Solution. Zero violations confirm Weyl’s inequality: for symmetric matrices, no eigenvalue can shift by more than the spectral norm of the perturbation.


13.7.8 Exercise 13.6.3 — Inverse iteration

import numpy as np

rng = np.random.default_rng(77)
n = 4
D = np.diag([8., 5., 2., 1.])          # shape (4, 4)
Q, _ = np.linalg.qr(rng.standard_normal((n, n)))
A = Q @ D @ Q.T                         # shape (4, 4)

target_lam = 2.0   # we want the eigenvector for λ=2
sigma = 1.8        # shift slightly off the exact eigenvalue

# Shifted-inverse matrix: (A - σI)^{-1}
# We apply it via np.linalg.solve at each step
shift_mat = A - sigma * np.eye(n)   # shape (4, 4)

b = rng.standard_normal(n); b /= np.linalg.norm(b)

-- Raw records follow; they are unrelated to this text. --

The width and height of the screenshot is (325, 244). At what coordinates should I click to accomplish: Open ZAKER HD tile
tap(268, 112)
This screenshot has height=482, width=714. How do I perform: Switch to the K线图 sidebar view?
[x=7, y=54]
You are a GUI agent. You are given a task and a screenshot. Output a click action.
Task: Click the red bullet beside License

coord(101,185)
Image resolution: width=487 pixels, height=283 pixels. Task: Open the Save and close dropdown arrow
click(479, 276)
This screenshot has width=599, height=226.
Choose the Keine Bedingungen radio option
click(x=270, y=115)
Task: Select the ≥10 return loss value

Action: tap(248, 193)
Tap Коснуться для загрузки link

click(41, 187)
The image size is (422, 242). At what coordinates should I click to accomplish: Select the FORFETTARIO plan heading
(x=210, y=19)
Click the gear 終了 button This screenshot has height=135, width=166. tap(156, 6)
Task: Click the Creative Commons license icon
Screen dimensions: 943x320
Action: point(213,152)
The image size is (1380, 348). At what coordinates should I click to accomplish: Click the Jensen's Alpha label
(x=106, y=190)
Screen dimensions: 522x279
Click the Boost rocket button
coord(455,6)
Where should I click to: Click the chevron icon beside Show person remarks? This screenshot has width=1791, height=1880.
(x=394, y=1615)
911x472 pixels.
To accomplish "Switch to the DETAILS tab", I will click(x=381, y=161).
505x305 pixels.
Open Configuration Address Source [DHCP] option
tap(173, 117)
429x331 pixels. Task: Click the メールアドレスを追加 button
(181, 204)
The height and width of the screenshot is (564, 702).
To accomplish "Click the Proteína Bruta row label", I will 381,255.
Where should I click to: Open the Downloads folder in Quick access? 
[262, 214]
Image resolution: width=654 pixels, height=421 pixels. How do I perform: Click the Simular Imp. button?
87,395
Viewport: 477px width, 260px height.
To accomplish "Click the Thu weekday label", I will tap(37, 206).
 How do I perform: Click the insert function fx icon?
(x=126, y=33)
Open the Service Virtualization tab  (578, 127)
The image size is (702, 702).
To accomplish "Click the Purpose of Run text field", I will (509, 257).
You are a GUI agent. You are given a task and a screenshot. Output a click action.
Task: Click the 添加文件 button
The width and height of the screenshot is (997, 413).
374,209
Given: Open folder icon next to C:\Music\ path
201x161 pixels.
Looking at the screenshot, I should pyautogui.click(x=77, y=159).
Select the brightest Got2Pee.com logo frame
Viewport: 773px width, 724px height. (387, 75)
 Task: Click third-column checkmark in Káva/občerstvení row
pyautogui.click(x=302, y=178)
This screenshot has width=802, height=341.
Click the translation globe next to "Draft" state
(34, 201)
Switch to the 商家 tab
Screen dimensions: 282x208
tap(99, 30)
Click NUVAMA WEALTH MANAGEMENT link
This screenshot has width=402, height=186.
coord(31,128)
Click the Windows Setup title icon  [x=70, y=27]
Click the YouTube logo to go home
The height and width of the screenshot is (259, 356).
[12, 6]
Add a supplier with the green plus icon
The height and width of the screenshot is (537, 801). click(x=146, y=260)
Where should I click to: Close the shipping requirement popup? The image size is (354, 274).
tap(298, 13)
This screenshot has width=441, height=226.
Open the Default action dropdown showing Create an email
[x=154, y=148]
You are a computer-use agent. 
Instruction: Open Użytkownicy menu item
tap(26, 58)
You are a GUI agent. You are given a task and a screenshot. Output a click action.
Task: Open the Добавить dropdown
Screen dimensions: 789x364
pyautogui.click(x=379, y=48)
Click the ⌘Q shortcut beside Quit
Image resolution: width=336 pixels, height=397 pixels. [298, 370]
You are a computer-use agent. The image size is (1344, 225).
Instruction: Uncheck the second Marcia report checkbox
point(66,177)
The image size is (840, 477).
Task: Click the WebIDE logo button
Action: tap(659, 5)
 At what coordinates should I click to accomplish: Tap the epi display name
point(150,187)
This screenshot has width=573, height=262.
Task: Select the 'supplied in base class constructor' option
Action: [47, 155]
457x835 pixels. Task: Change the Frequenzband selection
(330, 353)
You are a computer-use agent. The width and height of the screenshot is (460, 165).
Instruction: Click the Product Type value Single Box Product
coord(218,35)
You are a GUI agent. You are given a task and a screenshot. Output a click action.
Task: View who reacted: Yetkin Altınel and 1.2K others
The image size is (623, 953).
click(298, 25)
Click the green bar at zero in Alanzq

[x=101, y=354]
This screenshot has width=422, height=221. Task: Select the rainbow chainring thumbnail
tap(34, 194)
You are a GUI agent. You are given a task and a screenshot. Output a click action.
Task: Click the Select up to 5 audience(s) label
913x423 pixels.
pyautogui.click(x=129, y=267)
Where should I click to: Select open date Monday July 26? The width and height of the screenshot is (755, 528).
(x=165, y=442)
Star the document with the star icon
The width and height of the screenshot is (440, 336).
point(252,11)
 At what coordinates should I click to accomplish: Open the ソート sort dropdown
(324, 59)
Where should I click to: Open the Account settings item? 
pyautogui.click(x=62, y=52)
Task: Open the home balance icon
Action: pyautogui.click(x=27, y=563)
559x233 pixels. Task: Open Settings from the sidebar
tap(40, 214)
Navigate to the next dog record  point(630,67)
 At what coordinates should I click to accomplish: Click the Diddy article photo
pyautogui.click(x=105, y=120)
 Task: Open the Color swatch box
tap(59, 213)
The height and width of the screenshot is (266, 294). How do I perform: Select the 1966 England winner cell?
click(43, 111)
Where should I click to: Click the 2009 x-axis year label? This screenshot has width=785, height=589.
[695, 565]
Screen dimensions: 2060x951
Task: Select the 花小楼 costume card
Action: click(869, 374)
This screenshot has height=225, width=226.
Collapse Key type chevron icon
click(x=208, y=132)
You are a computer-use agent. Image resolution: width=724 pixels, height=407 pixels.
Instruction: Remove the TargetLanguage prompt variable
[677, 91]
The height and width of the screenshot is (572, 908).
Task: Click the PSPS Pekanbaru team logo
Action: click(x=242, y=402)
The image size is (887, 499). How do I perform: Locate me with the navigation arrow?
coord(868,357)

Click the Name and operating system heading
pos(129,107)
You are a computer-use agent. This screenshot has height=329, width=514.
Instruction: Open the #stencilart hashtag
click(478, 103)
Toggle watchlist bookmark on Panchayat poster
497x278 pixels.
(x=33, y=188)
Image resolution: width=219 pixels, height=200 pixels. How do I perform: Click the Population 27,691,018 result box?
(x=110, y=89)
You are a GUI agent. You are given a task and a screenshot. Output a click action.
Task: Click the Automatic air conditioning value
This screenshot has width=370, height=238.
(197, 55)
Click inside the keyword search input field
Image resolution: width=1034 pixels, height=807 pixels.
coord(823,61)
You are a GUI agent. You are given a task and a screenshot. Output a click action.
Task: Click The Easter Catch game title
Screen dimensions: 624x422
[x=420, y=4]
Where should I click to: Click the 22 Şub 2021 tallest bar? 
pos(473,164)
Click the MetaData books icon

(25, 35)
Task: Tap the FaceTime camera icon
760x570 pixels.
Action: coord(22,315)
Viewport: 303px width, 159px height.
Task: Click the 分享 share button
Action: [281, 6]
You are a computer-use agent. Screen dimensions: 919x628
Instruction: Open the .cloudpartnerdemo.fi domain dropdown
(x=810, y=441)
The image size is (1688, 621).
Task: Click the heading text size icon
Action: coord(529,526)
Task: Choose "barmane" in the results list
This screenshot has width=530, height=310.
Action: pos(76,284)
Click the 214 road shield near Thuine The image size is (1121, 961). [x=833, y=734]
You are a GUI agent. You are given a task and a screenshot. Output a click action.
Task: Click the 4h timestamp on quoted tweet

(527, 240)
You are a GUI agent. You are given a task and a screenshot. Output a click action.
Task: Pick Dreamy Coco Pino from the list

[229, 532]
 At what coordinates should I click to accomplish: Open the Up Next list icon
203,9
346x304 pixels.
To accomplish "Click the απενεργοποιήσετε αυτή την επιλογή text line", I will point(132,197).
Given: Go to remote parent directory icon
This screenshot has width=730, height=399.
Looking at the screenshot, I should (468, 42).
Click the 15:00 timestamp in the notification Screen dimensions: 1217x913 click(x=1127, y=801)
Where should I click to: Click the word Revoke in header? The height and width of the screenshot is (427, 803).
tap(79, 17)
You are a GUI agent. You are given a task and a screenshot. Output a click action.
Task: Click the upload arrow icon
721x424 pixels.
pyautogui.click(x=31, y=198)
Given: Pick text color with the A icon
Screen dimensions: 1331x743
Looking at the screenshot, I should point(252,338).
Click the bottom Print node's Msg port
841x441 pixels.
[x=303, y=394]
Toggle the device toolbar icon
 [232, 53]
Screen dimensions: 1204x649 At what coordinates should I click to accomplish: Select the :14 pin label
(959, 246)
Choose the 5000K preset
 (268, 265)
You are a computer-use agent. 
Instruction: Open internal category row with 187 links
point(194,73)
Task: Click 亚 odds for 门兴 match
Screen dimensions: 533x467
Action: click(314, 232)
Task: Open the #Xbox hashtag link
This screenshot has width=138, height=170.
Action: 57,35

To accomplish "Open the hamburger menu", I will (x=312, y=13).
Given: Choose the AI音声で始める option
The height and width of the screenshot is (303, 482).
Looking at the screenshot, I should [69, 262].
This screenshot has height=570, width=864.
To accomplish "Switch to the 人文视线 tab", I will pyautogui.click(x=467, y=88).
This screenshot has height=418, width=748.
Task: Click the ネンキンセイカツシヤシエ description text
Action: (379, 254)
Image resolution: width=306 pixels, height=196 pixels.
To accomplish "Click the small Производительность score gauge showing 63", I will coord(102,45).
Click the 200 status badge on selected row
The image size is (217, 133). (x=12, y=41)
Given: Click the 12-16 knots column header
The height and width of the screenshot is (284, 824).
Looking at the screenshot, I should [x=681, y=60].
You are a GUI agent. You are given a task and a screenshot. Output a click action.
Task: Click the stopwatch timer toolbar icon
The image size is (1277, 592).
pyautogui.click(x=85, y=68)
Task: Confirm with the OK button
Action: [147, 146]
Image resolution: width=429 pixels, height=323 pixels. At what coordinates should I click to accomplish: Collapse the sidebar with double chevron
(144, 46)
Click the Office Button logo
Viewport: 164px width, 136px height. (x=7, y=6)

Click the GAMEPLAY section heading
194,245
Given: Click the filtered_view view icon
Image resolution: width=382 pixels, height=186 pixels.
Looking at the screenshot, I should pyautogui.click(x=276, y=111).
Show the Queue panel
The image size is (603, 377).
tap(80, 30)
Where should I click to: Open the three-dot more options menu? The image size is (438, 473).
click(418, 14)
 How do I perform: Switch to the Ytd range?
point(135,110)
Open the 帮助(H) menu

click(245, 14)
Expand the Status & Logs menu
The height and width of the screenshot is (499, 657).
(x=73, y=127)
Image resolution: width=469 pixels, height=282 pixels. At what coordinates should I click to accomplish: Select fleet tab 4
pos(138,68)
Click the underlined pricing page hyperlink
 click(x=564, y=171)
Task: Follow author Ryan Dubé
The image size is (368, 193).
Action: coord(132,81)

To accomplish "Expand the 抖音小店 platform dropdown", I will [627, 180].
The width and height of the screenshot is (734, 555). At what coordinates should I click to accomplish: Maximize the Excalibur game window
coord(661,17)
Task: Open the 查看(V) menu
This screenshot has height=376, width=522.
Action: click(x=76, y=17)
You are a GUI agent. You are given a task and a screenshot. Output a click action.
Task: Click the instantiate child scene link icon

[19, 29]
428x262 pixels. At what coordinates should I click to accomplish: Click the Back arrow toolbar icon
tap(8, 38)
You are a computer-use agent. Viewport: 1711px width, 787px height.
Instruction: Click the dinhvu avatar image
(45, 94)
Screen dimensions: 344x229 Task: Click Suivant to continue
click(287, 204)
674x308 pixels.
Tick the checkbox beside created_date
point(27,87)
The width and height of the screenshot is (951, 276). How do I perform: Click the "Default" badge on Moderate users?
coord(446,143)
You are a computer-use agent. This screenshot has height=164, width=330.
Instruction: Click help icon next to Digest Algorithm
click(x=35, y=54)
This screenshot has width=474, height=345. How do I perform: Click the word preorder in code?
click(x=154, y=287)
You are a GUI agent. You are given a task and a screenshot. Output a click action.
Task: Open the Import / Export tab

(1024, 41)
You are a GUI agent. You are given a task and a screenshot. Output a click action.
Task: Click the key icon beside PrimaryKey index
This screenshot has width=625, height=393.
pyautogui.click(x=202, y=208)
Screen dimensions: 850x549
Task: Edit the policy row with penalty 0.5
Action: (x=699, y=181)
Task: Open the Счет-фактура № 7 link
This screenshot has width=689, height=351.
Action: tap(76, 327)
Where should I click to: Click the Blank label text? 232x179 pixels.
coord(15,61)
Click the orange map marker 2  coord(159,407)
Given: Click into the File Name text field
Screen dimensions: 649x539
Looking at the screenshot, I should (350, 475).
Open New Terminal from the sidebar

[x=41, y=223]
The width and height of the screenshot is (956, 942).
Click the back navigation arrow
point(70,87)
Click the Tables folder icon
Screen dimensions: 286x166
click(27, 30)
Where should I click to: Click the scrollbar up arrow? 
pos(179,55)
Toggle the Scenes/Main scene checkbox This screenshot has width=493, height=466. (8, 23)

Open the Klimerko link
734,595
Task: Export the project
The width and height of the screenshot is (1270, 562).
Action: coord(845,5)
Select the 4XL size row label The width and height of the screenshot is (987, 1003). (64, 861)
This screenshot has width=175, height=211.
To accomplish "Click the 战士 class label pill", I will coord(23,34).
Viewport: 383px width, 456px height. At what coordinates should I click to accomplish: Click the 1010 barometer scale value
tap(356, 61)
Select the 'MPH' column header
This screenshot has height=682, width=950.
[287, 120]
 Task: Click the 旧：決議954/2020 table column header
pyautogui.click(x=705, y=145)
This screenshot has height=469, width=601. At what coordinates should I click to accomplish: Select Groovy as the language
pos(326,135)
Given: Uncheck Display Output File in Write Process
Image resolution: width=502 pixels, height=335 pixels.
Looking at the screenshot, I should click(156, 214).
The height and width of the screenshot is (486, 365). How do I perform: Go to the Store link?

true_vec = np.linalg.eigh(A)[1][:, 1]   # eigenvector for λ=2 (index 1)

errors_inv = []
for _ in range(30):
    b = np.linalg.solve(shift_mat, b)   # apply (A - σI)^{-1}
    b /= np.linalg.norm(b)
    errors_inv.append(1 - abs(b @ true_vec))

print(f"Inverse iteration: angle error after 30 steps = {errors_inv[-1]:.2e}")
print(f"Estimated eigenvalue: {b @ A @ b:.6f}  (true: {target_lam})")
Inverse iteration: angle error after 30 steps = -4.44e-16
Estimated eigenvalue: 2.000000  (true: 2.0)

Solution. The eigenvalues of \((A-\sigma I)^{-1}\) are \(1/(\lambda_k - \sigma)\). The dominant one is \(1/(\lambda_{\text{target}}-\sigma)\), which corresponds to \(\lambda_{\text{target}}\). Convergence rate: \(|(\lambda_{\text{other}} - \sigma)/(\lambda_{\text{target}}-\sigma)|\) per step. A close shift \(\sigma \approx \lambda_{\text{target}}\) makes this ratio tiny — convergence is much faster than plain power iteration.